> _WHAT THIS TASK INVOLVES_: Leaving out all pictures, restate word for word the lines from the one with "Given: Click the word HERE in the heading" through the last line of the entries.
*** Opening of MATERIAL SHOWN ***
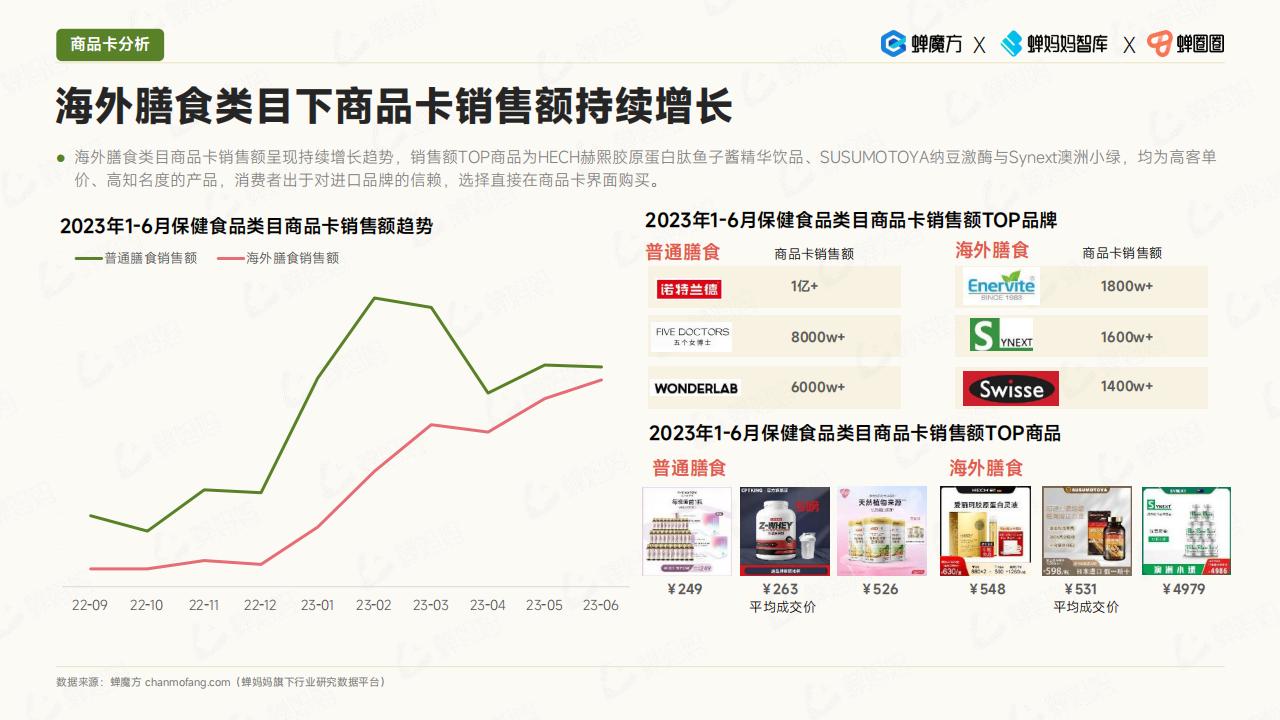Select the 诺特兰德 red brand logo
The image size is (1280, 720).
coord(689,289)
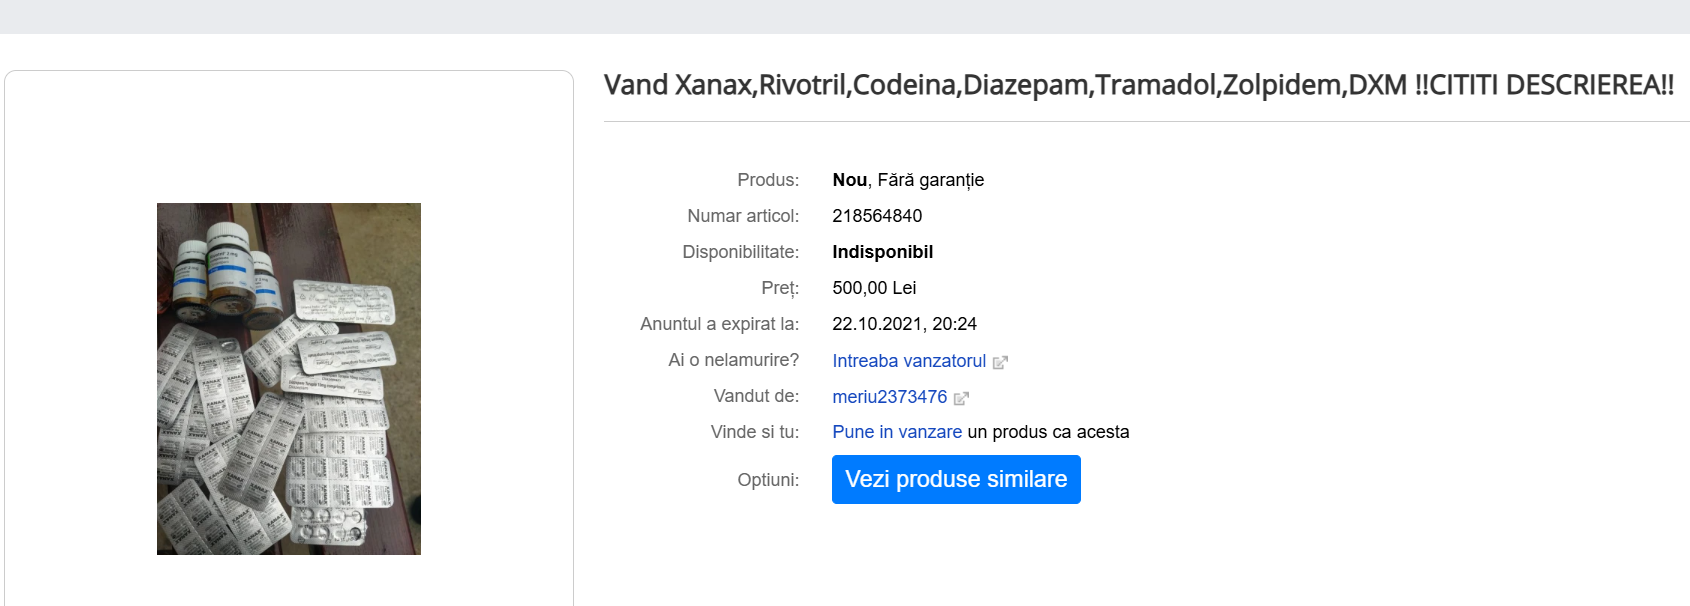Click the Vandut de: label
The width and height of the screenshot is (1690, 606).
coord(756,396)
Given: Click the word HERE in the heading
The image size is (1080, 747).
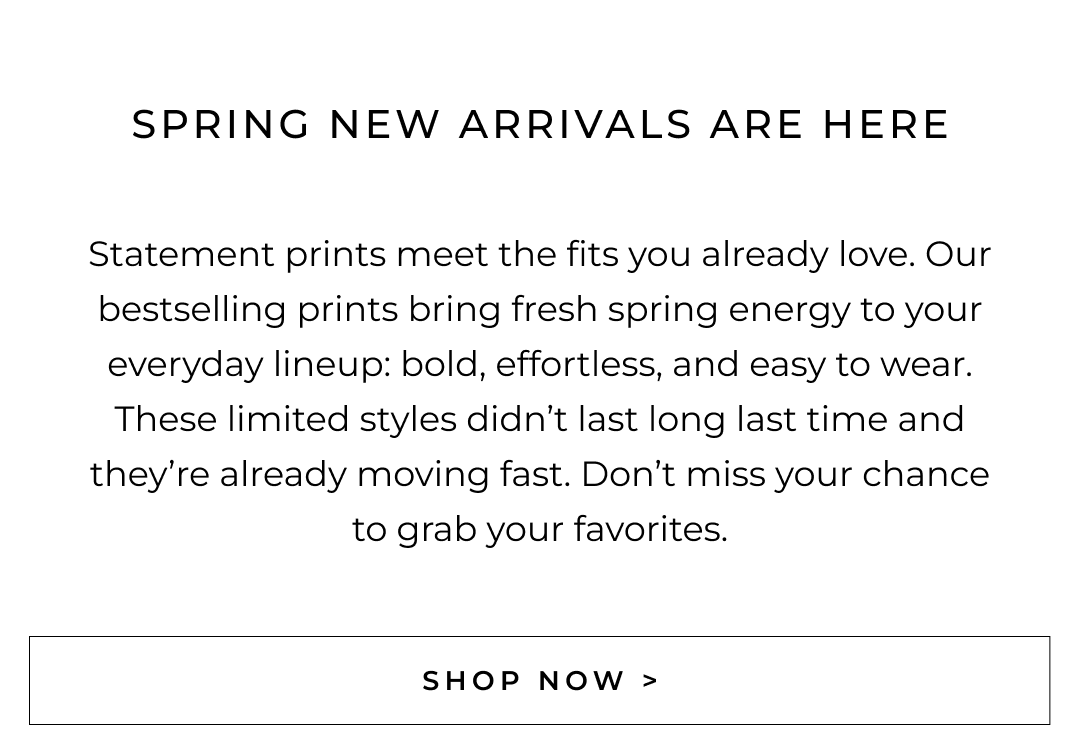Looking at the screenshot, I should tap(886, 125).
*** Close of MATERIAL SHOWN ***
> _ANSWER SPACE_:
Given: Click the word HERE in the heading
The image size is (1080, 747).
Looking at the screenshot, I should tap(886, 125).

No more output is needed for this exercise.